Instructions for the task
What you hand back must match the listing exactly.

Exercise data

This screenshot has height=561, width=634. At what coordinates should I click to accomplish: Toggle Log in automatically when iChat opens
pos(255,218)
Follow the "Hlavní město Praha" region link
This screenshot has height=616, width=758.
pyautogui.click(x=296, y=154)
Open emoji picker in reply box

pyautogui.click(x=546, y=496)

Task output
This screenshot has height=561, width=634. At what coordinates should I click to accomplish: Toggle Log in automatically when iChat opens
pos(255,218)
Follow the "Hlavní město Praha" region link
This screenshot has height=616, width=758.
pyautogui.click(x=296, y=154)
Open emoji picker in reply box

pyautogui.click(x=546, y=496)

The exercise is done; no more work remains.